3. Service-virtualization conventions — Testcontainers¶

Service	Container helper	Default scope	Warm-cache start budget
Postgres	`tests/fixtures/containers.py::pg_container`	`session`	< 2 s (image pre-pulled in CI cache)
Redis	`tests/fixtures/containers.py::redis_container`	`session`	< 1 s
MinIO	`tests/fixtures/containers.py::minio_container`	`session`	< 2 s
MLflow	`tests/fixtures/containers.py::mlflow_server`	`session`	< 5 s (cold-start dominated by gunicorn boot)
Airflow scheduler	`tests/fixtures/containers.py::airflow_scheduler`	`session`	< 8 s (heaviest — entire DAG bag parse)

Total cold-start under warm cache : < 18 s for the 5 services in parallel (xdist worker startup happens once per worker, not once per test). Fits inside S02 NF2 budget (≤ 10 min integration tier) with ~ 9 min of headroom for actual test execution.
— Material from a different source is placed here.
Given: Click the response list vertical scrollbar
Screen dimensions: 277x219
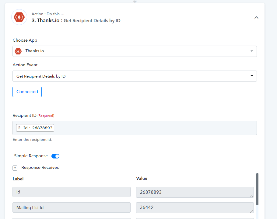Looking at the screenshot, I should pyautogui.click(x=257, y=189).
Conventions : - Each helper returns a tuple (container, client) where client is the canonical Python client for the service (e.g., SQLAlchemy engine, redis-py client, MLflow Client, etc.). - Each helper accepts a reuse: bool = False kwarg (default False). When True, uses Testcontainers --reuse flag to keep the container alive across pytest invocations on dev laptops (NF6 fresh-clone path doesn't use reuse). - Each helper has a docstring linking to the matching ADR (per ADR-77 SSoT discipline). - Container images are pinned to specific tags (no latest).
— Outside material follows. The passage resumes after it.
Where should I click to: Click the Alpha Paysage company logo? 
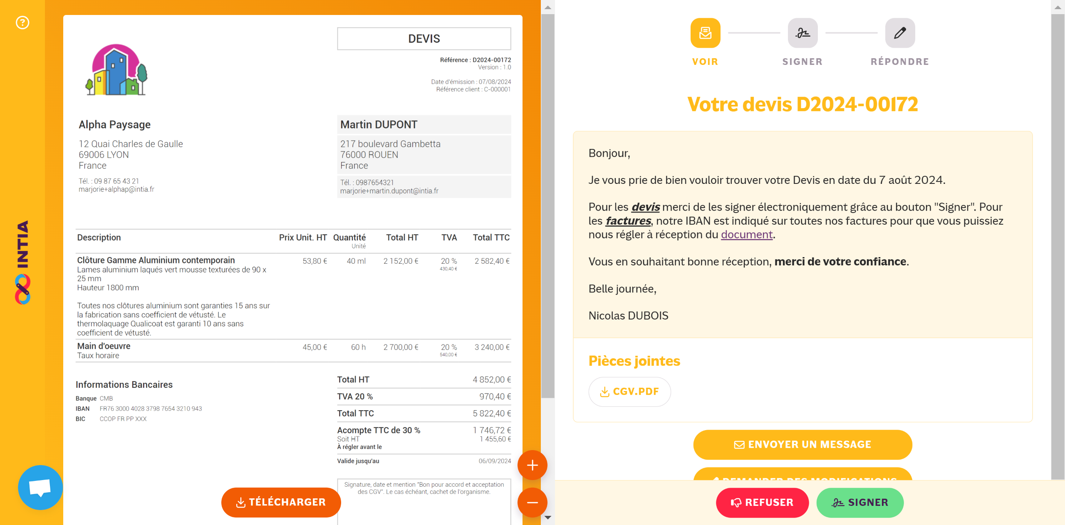click(116, 70)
4. CI tier mapping → workflow files¶

Tier (per S01 strategy §3)	When	Marker selector	Wall-clock budget (S02 NF1-NF3)	Workflow file
fast	every PR touching code	`pytest -m "unit or property or contract"`	p95 ≤ 2 min in CI ; p95 ≤ 30 s on laptop	`.github/workflows/ci-fast.yml` (already exists ; this Story specifies the marker contract)
medium / integration	every PR touching subsystem code	`pytest -m "cache or integration or dag_smoke"`	p95 ≤ 10 min	`.github/workflows/ci-integration.yml` (new in S04)
nightly	scheduled @ 02:00 UTC + every push to `main`	`pytest -m "data_quality or performance or system_e2e"` (added by EB-EI Epics)	p95 ≤ 30 min	`.github/workflows/ci-nightly.yml` (new in S04)

Promotion gate (decision C any-failure-blocks) : a failure in the fast tier blocks the medium tier from running on the same SHA. A failure in the medium tier blocks the nightly tier. This is strict — no thresholds, no "5 % failure tolerated" exceptions in the foundation Epic.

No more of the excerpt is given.